Album Review John Grant - Pale Green Ghosts

This second album moves on from FM ballads to embrace new wave synths and beats.

In the wake of the mass of critical acclaim that greeted the release of debut solo album ‘The Queen of Denmark’ in 2010, John Grant packed his bags and moved to Iceland to hook up with Biggi Veira of Gus Gus to produce a follow-up that moves on from the FM ballads of his debut to embrace new wave synths and beats (and Sinéad O’Connor). Having moved through the 70’s and 80’s in the course of two albums we can only assume his third will see him dusting off his parka and ‘aving it Britpop style. Or not. Whatever.

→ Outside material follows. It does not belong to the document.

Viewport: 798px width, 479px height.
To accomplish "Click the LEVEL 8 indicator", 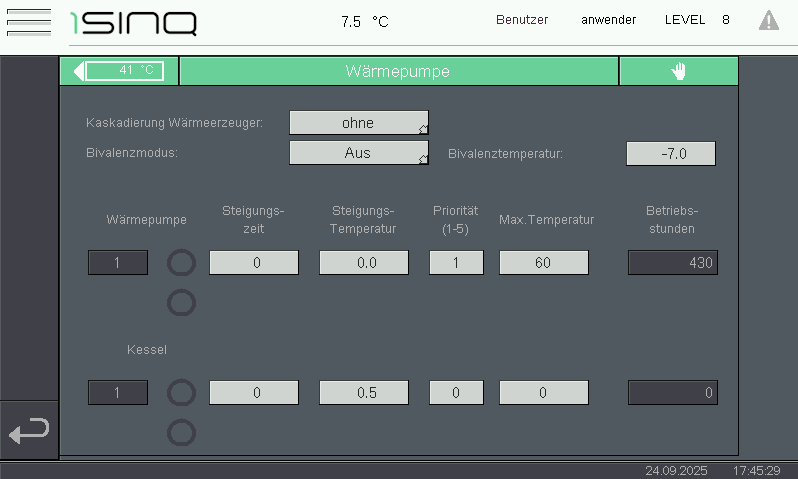I will pyautogui.click(x=697, y=20).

It’s not all change though, there is still a sense of continuity. The Pale Green Ghosts for instance, of the album (and opening song)’s title refer to the Russian olive trees that lined the motorway he would drive at night from his hometown of Denver, to Boulder, where his boyfriend, the TC of ‘The Queen Of Denmark’s opening track, ‘TC & Honeybear’, lived. The sense of humour that he showed to great effect on songs like ‘Sigourney Weaver’ is still intact too, which is something to be thankful for as, without it to leaven the mood, his material could otherwise veer into uncomfortable introspection… if you don’t laugh and all that.

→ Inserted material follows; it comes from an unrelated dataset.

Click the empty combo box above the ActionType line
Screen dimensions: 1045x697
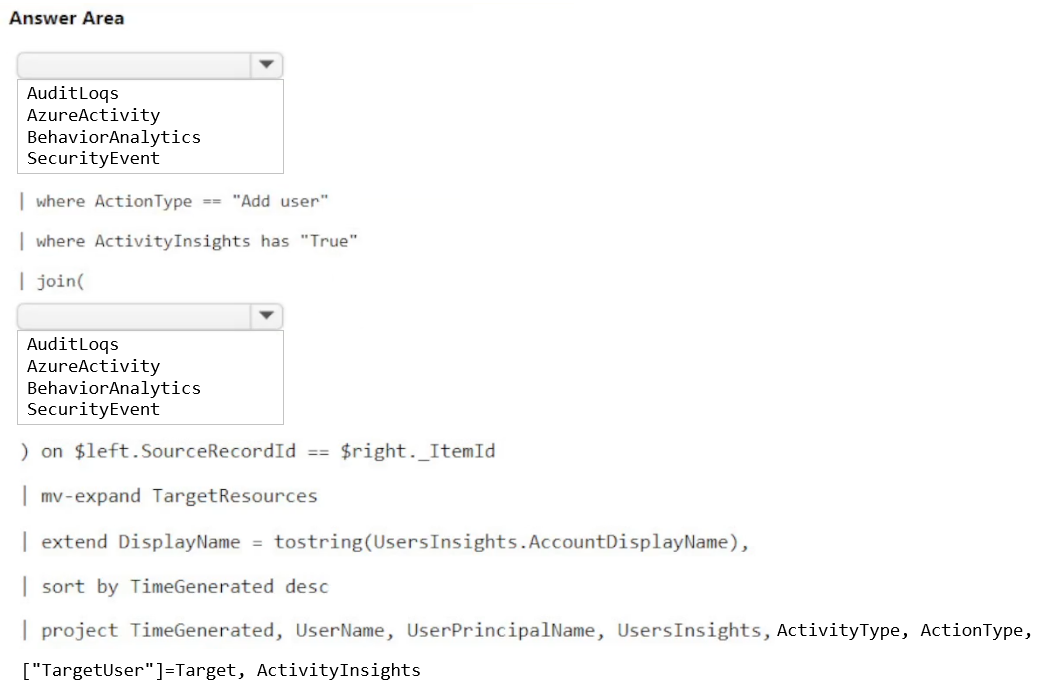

While the stylistic shift may take some of those who hold Grant’s previous work close some time to get used to, the real beauty of that first album, Grant’s determination to confront the world, with all its shitty, hollow little miseries, crack a joke about a famous actor and plough on through the muck regardless, remain. So much so that, on ‘GMF’ when he tells us in his sonorous baritone that he’s ‘the greatest motherfucker that you’re ever gonna meet,’ despite the evident hollowness of the boast, you almost start to believe it.